● **Set of tasks**
**a)** From the article on the United Nations, extract the passage that begins at the words "Yet, despite protests" and stops after the words "than its reform.".
**b)** Translate this sentence from the article on the United Nations into Spanish: "For years, UN Security Council’s resolutions have been at the mercy of US geopolitical interests and hegemonic ambitions."
**c)** In the article on the United Nations, what have the majority of Global South leaders consistently called for?

● **Excerpt**
______________________________
By Lama El Horr – Feb 20, 2024
Ever since the creation of the United Nations after the Second World War, the subordination of international law to the interests of the collective West led by the United States has amply demonstrated the inability of this mechanism to settle disputes between states, guarantee global development and preserve world peace.
Would Algeria and Vietnam have won their independence, or South Africa abolished the apartheid regime without an armed struggle? Would the United States have dropped two atomic bombs on Japan (between the signing and the adoption of the UN Charter, incidentally) without the assurance of never being held to account? Would Taipei, Seoul, Tokyo and Manilla be engaged in an arms race in the South China Sea if Washington had honored its written commitments with Beijing and the spirit of the UN Charter? Would the US today be pushing for ethnic cleansing in the Palestinian territories and Eastern Congo, supplying lethal weapons to Israel in the one case and Rwandan militias in the other, if Washington were forced to place international law above its geopolitical greed and hegemonic ambitions?
Recent statements by Hasan Nasrallah, Secretary General of the Lebanese Hezbollah, leave no room for doubt:
“What happened in Gaza has shown that the international community and international law cannot protect populations. They cannot protect anyone. It is your strength and your missiles that protect you.”
The US remains indifferent to global calls for UN reform
For years, UN Security Council’s resolutions have been at the mercy of US geopolitical interests and hegemonic ambitions. So much so that the veto power is seen as a green light for Washington and its satellite states to be above the law, while depriving other states of their fundamental rights, supposedly guaranteed by the UN Charter and the Universal Declaration of Human Rights. As a result, the majority of Global South leaders have consistently called for reform of the UN Security Council.
Yet, despite protests from the international community, Washington has endeavored to maintain the status quo at the United Nations, as it has tacitly allowed it to legitimize the resort to the law of the strongest – its so-called “rules-based order”. In recent years, however, faced with the growing power of emerging economies, the US seems to have realized that the global transition towards a new world architecture cannot be halted. In an attempt to slow down nevertheless this dynamic of change, which it perceives as unfavorable to its hegemonic ambitions, the US now openly favors the destruction of the United Nations rather than its reform.
______________________________
● **Record set**
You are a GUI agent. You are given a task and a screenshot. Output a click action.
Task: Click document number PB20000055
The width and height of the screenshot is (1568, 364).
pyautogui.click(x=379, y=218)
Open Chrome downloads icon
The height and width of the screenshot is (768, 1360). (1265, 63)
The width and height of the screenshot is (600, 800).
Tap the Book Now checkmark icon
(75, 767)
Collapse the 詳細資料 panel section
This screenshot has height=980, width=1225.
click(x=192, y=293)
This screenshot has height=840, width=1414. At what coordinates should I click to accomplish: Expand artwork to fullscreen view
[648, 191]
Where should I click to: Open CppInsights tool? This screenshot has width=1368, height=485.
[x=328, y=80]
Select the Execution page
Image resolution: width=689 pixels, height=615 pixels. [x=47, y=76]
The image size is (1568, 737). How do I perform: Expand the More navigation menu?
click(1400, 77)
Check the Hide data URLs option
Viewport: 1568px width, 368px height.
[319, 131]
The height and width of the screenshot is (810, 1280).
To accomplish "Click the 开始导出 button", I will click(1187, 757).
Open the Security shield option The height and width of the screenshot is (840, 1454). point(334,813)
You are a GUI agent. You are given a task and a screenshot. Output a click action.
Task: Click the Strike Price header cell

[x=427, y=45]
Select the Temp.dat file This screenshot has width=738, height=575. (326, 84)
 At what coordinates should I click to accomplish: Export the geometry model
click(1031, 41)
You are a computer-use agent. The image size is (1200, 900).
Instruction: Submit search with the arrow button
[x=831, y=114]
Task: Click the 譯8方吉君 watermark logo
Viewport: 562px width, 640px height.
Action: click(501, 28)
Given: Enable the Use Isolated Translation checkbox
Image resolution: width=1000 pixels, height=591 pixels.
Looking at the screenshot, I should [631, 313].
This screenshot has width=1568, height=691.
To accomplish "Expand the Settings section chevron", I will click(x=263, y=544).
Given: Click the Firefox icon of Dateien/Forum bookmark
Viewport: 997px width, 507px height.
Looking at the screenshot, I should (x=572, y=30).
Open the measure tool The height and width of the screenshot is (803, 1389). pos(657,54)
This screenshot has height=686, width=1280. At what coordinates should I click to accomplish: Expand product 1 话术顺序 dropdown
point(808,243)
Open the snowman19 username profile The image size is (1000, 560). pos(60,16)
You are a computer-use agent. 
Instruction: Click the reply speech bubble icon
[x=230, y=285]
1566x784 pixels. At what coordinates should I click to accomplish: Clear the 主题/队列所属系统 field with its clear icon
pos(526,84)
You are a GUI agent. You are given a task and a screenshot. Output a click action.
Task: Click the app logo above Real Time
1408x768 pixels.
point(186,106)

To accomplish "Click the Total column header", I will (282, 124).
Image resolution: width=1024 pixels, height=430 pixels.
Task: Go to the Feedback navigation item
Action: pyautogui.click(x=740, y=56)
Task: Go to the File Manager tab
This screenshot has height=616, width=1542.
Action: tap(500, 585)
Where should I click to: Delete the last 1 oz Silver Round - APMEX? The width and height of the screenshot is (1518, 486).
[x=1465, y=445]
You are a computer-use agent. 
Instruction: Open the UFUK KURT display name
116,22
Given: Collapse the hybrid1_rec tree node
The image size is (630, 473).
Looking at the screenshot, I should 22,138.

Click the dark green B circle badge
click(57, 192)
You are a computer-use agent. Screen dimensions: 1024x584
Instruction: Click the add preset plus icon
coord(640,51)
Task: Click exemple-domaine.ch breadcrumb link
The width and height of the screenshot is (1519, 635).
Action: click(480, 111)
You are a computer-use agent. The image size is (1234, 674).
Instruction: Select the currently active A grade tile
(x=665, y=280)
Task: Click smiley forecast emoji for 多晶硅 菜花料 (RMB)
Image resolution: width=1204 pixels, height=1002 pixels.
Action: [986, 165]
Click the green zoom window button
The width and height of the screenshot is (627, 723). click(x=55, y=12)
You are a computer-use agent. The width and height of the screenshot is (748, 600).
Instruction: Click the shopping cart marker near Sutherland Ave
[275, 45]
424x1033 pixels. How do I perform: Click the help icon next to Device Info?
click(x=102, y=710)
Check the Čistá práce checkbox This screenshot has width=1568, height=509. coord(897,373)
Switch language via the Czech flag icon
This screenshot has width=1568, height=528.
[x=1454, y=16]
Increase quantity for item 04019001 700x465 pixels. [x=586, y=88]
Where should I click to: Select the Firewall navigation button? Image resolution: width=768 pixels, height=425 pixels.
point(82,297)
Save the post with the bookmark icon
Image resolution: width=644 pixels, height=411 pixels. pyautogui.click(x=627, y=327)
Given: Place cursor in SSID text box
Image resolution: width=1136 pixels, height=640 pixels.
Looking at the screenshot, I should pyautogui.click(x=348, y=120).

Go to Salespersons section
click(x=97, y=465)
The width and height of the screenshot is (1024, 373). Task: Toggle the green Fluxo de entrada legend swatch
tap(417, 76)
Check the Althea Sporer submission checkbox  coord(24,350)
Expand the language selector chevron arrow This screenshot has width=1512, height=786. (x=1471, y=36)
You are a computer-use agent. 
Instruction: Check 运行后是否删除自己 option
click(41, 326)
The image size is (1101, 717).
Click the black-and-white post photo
______________________________
● **Responses for each task**
**a)**
Yet, despite protests from the international community, Washington has endeavored to maintain the status quo at the United Nations, as it has tacitly allowed it to legitimize the resort to the law of the strongest – its so-called “rules-based order”. In recent years, however, faced with the growing power of emerging economies, the US seems to have realized that the global transition towards a new world architecture cannot be halted. In an attempt to slow down nevertheless this dynamic of change, which it perceives as unfavorable to its hegemonic ambitions, the US now openly favors the destruction of the United Nations rather than its reform.

**b)** Durante años, las resoluciones del Consejo de Seguridad de la ONU han estado a merced de los intereses geopolíticos y las ambiciones hegemónicas de Estados Unidos.

**c)** Reform of the UN Security Council.